▸ **What the exercise asks**:
Continue the article on Arte Johnson's death and his Laugh-In career, starting after its last sentence.

Arte Johnson has died at the age of 90.
Short in stature (he was 5-feet-4-inches tall) but big on talent, the celebrated actor made television viewers laugh as Arte acted in a number of small-screen hits. His most memorable, though, was the sketch comedy series Rowan & Martin’s Laugh-In.
Just before the impish Emmy winner was picked for the iconic sketch comedy series — a precursor to Saturday Night Live — he was selling suits in Beverly Hills. Sadly, his acting career had come to a standstill, so perhaps it was kismet that the show’s creator and executive producer, George Schlatter, found Johnson just in the nick of time.
He had been searching for “funny and magic people,” and picked funny, magical Johnson, who initially broke out his German soldier bit with Bob Hope.
At the time, Hope was known for his USO tours, so when Arne showed up onstage, the comedian was in the middle of his monologue. At that point, Arte — dressed like his future Laugh-In character — came out and said, “Every Christmas we waited for you.”
“Hope didn’t know what to think of him,” stated Schlatter in an interview with The Hollywood Reporter (THR).
For context, Schlatter also let THR know about the strange birth of Laugh-In.
“The show was an accident. NBC never meant to buy it. I’d been working on.. an earlier version of the Grammy Awards but before they could afford to actually pay for the awards. They’d asked me to keep doing it but I said I would only if I could do one show my way with no interference or rules. They said yes without really meaning it.”
After Laugh-In had been sold and casting was completed, the performers — who famously also included a very young Goldie Hawn, Ruth Buzzi, and Lily Tomlin — were always finding unique ways to come up with new characters. Schlatter was fond of those characters who could somehow show any sign of the times even if that character came out of sad situations in which Baby Boomers’ parents could relate, like World War II.

▸ **Record set**:

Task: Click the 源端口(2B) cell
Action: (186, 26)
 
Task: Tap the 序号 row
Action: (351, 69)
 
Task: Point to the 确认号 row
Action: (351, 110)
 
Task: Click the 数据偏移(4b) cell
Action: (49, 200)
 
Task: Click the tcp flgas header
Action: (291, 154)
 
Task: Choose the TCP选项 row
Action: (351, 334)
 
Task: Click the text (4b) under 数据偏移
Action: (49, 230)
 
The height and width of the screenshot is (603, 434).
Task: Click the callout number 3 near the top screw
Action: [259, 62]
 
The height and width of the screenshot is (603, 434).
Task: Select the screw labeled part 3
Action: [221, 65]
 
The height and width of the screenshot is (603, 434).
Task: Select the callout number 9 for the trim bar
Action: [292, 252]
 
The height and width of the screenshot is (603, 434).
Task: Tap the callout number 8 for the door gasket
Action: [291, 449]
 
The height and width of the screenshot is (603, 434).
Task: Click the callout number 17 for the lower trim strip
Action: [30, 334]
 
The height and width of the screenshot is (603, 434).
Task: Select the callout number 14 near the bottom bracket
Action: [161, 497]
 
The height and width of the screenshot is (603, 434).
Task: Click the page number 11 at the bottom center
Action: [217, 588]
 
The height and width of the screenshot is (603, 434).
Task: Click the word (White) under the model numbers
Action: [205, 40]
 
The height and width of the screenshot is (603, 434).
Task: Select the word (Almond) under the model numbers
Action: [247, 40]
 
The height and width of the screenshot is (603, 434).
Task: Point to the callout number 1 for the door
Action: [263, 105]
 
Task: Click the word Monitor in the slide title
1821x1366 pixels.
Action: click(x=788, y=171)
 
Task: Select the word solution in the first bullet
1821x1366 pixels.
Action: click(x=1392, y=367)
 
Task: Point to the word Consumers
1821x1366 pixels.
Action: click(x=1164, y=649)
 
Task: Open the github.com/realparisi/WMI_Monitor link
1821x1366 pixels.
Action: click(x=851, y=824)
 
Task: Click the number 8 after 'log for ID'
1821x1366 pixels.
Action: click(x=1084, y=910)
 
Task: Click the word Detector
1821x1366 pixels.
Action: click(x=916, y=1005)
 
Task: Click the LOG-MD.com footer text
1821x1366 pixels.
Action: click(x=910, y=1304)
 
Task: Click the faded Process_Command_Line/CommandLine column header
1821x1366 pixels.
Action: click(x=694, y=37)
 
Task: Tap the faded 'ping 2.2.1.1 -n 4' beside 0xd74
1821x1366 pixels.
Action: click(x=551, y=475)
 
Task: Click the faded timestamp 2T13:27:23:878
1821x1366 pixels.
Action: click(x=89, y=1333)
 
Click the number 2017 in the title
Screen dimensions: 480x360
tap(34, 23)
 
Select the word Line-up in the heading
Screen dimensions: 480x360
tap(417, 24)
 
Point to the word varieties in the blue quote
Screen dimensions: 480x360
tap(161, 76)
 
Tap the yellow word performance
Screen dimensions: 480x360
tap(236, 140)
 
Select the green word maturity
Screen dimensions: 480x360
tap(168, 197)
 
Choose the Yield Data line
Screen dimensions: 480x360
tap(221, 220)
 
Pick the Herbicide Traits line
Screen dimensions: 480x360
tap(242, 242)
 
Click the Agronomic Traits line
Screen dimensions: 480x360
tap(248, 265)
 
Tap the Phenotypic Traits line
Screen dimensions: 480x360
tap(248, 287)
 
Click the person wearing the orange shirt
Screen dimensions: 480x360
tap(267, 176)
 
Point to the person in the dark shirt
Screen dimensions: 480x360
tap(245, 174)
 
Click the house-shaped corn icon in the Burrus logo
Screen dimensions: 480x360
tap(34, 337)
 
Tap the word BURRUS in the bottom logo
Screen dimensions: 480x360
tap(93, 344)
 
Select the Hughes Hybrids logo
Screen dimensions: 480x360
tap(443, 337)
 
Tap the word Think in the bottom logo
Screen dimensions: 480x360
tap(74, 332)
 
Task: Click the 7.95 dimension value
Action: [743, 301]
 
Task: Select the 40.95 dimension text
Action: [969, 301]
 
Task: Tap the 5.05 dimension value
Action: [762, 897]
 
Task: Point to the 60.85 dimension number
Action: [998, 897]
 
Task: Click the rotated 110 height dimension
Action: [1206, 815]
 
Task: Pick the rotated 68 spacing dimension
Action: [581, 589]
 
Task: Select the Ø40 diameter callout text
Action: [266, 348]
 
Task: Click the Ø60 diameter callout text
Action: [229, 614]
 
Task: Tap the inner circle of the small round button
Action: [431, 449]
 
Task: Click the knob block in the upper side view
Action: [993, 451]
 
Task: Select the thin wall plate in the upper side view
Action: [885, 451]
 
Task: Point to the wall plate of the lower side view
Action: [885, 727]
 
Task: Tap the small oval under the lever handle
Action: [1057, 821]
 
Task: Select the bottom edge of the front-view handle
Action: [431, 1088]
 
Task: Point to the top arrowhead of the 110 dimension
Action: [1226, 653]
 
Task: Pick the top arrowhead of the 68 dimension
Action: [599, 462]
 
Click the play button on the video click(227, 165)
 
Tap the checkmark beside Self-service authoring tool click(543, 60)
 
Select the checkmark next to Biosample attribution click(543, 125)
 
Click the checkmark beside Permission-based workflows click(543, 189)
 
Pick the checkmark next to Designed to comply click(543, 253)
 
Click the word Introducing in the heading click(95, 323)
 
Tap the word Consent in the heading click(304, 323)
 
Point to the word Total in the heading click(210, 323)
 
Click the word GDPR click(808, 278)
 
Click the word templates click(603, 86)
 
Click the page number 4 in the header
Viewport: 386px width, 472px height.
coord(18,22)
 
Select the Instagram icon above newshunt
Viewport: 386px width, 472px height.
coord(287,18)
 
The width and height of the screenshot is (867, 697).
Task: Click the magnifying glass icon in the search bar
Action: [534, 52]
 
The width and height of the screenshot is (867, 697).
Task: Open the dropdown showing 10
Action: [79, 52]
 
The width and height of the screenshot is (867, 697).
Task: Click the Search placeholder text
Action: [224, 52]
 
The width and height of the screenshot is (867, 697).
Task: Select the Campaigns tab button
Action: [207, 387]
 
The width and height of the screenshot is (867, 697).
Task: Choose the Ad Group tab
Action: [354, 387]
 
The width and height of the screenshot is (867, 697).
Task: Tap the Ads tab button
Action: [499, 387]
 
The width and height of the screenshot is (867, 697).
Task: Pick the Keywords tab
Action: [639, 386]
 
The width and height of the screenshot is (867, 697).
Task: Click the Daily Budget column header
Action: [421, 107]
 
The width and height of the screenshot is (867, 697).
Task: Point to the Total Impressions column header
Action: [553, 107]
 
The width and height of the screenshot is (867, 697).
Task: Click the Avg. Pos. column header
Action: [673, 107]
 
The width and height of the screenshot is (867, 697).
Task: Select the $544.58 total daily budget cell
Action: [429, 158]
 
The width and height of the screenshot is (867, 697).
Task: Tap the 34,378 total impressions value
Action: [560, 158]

▸ **The answer**:
Schlatter said that Arte came over to his house one Easter “dressed up as the Easter Nazi, laying eggs all over the front yard.” And so, his rendition of that character — a German soldier named Wolfgang who thought World War II was still happening — coined one of the show’s many catch phrases. His “very interesting” became regular fare and his career was, once again, off and running.
Arte was prolific with his Laugh-In bits, as his IMDb profile points out.
“His repertoire… included Tyrone F. Horneigh, a dirty old man who accosts Ruth Buzzi on a park bench in Laugh-In, Piotr Rosmenko, an Eastern European song-and-dance man, Rabbi Shankar, an addled Indian guru and a man in a yellow raincoat who [kept] falling off his tricycle.”
Johnson, who won a 1969 Emmy for his work on Laugh-In, only worked on four of the six seasons the hit show aired. He went on to appear on dozens of television shows, from Murder, She Wrote to Night Court. He even enjoyed an arc on the popular soap opera General Hospital.
RIP, Arte Johnson. You made everyone who had the pleasure of watching you laugh out loud.